**Data for processing:**
···

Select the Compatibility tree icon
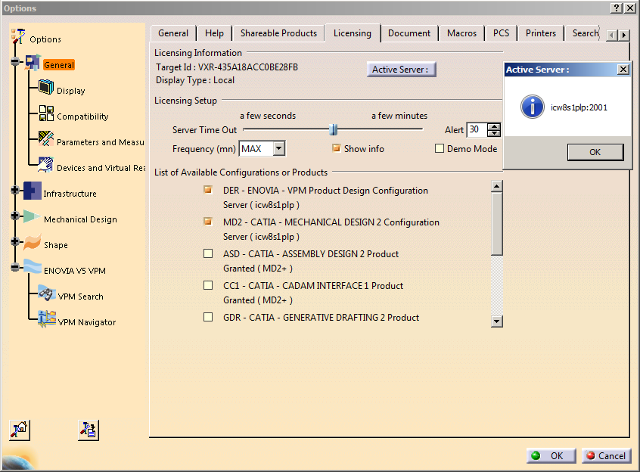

···

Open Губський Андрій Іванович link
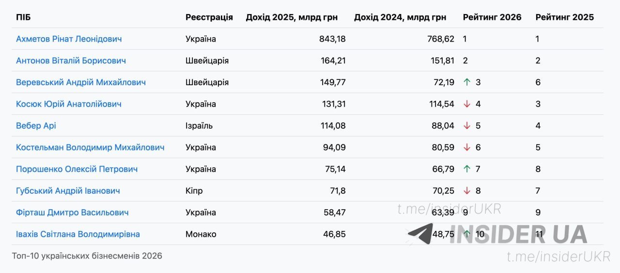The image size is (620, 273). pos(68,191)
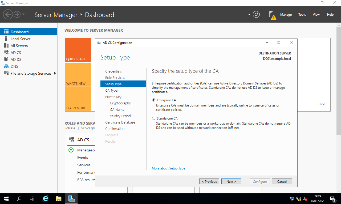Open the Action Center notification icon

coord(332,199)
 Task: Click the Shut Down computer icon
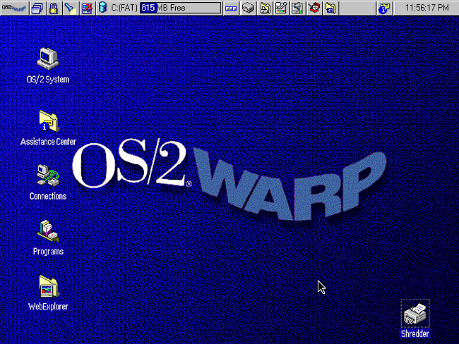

···

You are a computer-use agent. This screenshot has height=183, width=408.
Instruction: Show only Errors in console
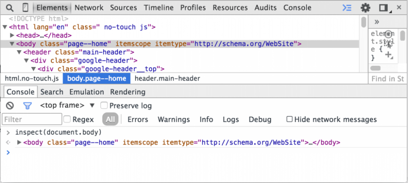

···

**Your goal:**
Look through the entries above and list every line containing "computer".

**Task solution:**
 Task: Click the Shut Down computer icon
You are a computer-use agent. This screenshot has height=183, width=408.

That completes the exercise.